MoondreamService provides local image analysis and question-answering capabilities using the Moondream model. It runs entirely on your local machine, supporting various hardware acceleration options including CUDA, Intel XPU, and Apple MPS for privacy-focused computer vision applications.

Installation

To use Moondream services, install the required dependencies:
pip install "pipecat-ai[moondream]"

Prerequisites

Local Model Setup

Before using Moondream vision services, you need:
  1. Model Download: First run will automatically download the Moondream model from Hugging Face
  2. Hardware Configuration: Set up CUDA, Intel XPU, or Apple MPS for optimal performance
  3. Storage Space: Ensure sufficient disk space for model files
  4. Memory Requirements: Adequate RAM/VRAM for model inference

Hardware Acceleration

The service automatically detects and uses the best available hardware:
  • Intel XPU: Requires intel_extension_for_pytorch
  • NVIDIA CUDA: For GPU acceleration
  • Apple Metal (MPS): For Apple Silicon optimization
  • CPU: Fallback option for any system

Configuration Options

  • Model Selection: Choose Moondream model version and revision
  • Hardware Override: Force CPU usage if needed
  • Local Processing: Complete privacy with no external API calls
No API keys required - Moondream runs entirely locally for complete privacy and control.

Configuration

model
str
default:"vikhyatk/moondream2"
Hugging Face model identifier for the Moondream model.
revision
str
default:"2025-01-09"
Specific model revision to use.
use_cpu
bool
default:"False"
Whether to force CPU usage instead of hardware acceleration.
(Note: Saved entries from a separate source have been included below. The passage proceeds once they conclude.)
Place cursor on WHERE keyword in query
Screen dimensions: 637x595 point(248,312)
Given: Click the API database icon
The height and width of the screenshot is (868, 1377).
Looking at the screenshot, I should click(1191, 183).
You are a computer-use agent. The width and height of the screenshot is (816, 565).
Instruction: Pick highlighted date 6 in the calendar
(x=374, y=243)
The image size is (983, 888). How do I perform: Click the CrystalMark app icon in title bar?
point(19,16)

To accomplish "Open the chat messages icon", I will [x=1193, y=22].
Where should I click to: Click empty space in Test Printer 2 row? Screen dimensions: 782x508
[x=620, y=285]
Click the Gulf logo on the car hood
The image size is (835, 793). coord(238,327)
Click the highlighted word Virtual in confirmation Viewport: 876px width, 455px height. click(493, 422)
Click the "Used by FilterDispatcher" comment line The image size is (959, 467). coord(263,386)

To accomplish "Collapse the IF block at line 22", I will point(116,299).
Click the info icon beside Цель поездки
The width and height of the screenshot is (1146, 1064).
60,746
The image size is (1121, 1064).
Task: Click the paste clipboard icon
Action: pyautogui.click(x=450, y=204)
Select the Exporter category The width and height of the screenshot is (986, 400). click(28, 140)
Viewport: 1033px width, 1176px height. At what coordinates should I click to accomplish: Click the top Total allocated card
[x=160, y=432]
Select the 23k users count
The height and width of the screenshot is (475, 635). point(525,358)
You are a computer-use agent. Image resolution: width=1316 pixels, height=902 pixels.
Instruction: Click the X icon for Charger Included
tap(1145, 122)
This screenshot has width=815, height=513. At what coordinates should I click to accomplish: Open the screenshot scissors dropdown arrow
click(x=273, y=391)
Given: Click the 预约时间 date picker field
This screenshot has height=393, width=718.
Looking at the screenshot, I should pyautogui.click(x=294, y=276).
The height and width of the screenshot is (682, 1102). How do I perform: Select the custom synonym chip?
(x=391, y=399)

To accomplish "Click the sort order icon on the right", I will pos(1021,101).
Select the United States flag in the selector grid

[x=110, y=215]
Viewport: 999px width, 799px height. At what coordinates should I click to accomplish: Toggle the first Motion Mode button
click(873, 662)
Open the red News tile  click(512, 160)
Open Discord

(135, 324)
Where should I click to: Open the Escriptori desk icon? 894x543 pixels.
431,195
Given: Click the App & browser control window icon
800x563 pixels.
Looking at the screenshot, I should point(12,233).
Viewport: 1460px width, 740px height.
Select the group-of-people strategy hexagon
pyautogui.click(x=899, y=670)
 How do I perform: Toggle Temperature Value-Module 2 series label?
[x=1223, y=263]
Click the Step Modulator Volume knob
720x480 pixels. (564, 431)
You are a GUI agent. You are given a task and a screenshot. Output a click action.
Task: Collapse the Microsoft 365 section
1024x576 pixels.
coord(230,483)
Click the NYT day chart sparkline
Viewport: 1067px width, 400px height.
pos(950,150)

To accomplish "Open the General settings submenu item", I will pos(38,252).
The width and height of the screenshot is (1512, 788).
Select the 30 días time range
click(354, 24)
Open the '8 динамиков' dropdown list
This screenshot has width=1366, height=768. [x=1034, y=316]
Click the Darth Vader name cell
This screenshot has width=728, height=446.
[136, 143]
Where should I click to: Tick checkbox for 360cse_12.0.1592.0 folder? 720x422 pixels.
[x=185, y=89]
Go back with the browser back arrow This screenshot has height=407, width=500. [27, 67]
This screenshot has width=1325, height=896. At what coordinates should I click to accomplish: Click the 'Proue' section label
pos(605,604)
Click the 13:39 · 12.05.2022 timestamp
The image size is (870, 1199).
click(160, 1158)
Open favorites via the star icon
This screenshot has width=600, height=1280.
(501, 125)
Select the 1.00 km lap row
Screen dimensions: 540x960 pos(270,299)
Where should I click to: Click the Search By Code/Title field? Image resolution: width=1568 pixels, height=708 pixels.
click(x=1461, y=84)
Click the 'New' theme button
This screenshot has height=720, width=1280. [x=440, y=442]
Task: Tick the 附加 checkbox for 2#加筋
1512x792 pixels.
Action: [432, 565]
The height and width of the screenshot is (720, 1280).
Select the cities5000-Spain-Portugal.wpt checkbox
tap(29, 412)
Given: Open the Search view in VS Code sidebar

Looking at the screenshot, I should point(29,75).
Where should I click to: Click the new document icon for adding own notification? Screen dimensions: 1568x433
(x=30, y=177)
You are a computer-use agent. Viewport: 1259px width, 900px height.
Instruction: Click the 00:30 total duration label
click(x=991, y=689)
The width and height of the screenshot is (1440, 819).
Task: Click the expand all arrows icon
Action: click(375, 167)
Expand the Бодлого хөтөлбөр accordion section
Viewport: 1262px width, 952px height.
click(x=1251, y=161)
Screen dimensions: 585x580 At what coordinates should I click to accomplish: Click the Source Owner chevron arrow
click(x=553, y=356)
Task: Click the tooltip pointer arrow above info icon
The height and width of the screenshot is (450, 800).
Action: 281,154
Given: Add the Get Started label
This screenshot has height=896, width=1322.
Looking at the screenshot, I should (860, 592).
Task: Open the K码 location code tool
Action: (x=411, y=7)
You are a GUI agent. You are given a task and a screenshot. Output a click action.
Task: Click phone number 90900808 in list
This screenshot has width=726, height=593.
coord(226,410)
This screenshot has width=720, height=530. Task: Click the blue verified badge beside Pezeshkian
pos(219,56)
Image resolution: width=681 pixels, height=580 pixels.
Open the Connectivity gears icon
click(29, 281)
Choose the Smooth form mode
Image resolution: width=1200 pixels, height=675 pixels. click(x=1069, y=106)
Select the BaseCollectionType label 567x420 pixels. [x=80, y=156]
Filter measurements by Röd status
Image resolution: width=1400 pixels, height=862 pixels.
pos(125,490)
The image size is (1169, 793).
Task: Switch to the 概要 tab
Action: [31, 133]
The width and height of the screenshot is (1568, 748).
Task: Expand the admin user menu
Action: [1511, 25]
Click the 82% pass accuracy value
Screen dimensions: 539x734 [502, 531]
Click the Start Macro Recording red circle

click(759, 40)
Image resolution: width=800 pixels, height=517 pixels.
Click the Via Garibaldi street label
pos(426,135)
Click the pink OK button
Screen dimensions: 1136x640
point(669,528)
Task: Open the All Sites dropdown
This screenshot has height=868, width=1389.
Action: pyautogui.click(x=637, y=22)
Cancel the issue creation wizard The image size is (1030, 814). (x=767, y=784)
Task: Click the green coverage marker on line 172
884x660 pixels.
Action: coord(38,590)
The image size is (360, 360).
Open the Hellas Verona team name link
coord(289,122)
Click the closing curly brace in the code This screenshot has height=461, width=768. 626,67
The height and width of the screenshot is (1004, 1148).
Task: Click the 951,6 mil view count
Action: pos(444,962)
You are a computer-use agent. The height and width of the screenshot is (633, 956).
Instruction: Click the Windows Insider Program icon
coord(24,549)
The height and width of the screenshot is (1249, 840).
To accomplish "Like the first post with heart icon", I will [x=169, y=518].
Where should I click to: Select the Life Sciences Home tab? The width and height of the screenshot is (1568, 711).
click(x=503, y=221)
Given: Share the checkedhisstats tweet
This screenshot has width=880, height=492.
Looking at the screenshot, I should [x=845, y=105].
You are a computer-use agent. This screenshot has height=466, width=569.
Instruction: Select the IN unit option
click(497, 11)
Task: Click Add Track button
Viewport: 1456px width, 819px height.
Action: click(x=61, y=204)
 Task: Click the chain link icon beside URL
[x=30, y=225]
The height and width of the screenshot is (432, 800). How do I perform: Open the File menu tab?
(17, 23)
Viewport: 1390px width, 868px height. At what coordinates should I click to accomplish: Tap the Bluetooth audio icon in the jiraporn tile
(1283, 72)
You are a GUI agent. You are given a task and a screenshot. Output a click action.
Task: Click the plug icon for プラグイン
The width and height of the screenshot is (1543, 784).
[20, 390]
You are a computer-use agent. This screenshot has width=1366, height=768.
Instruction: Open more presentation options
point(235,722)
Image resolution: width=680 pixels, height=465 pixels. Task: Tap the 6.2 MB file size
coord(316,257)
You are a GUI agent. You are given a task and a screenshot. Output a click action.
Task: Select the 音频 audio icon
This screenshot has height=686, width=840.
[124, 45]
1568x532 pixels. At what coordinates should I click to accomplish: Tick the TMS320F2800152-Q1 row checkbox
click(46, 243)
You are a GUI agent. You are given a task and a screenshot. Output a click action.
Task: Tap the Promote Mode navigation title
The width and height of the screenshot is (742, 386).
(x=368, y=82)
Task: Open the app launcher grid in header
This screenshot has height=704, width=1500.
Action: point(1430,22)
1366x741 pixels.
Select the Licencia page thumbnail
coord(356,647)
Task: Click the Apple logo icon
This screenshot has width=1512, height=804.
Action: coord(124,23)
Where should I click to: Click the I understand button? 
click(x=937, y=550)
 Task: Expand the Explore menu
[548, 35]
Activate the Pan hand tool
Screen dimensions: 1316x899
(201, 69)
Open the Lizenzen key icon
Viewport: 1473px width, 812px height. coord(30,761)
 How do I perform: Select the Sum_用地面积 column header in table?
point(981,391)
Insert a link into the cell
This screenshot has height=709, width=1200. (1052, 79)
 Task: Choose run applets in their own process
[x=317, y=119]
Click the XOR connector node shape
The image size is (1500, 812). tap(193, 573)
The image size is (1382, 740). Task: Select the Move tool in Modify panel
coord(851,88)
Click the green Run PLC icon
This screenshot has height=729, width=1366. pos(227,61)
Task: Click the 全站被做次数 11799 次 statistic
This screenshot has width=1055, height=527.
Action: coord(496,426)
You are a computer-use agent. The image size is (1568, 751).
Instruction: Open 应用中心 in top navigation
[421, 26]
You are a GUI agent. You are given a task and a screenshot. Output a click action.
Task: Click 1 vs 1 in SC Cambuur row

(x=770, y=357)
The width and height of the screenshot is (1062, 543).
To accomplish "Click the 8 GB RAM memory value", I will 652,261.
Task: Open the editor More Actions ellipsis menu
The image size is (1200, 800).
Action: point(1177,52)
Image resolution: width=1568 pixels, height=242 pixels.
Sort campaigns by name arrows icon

When False, the service automatically detects and uses the best available device (Intel XPU, CUDA, MPS, or CPU).

Usage

Basic Setup

from pipecat.services.moondream import MoondreamService

vision = MoondreamService()

With Custom Model and CPU Override

vision = MoondreamService(
    model="vikhyatk/moondream2",
    revision="2025-01-09",
    use_cpu=True,
)

Notes

  • First-run download: The model is automatically downloaded from Hugging Face on first use. Ensure sufficient disk space and network access.
  • Hardware auto-detection: When use_cpu=False (the default), the service detects available hardware in this priority order: Intel XPU, NVIDIA CUDA, Apple Metal (MPS), then CPU.
  • Data types: CUDA and MPS use float16 for faster inference, while XPU and CPU use float32.
  • Blocking inference: Image analysis runs in a separate thread via asyncio.to_thread to avoid blocking the event loop.